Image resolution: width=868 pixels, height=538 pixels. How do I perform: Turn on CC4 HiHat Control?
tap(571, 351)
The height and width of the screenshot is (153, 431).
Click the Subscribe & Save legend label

----

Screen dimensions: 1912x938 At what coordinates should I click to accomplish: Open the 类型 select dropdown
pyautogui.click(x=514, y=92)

----

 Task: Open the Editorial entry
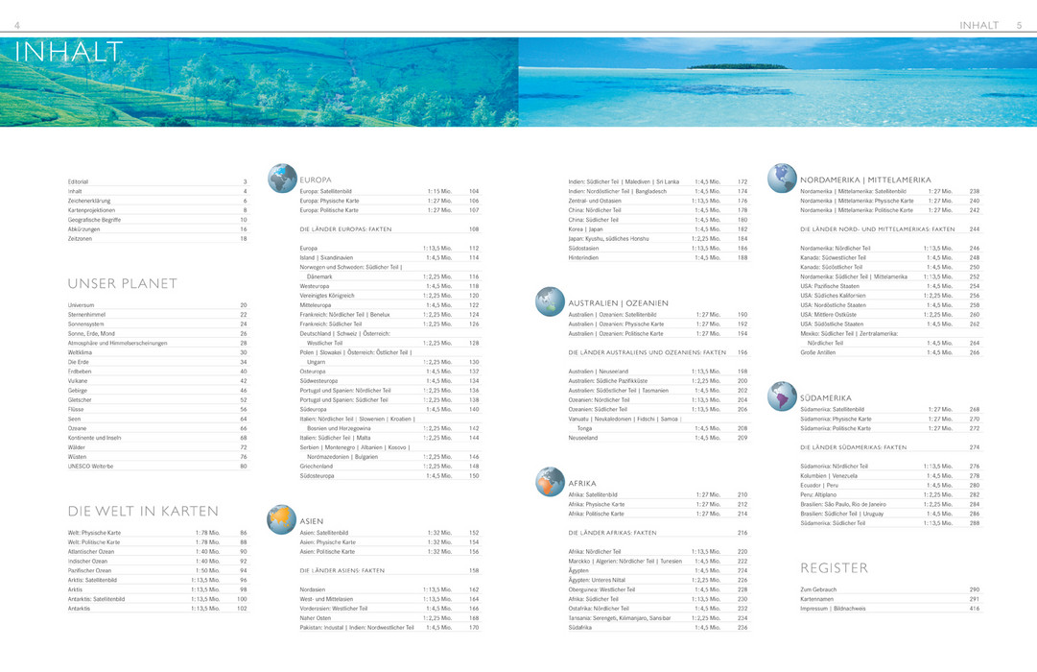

----

§ Assignment
Given the records above, restate word for word only the lines starting at the one with "Image resolution: width=868" and ending at the one with "Click the Subscribe & Save legend label".

§ Solution for this task
Image resolution: width=868 pixels, height=538 pixels. How do I perform: Turn on CC4 HiHat Control?
tap(571, 351)
The height and width of the screenshot is (153, 431).
Click the Subscribe & Save legend label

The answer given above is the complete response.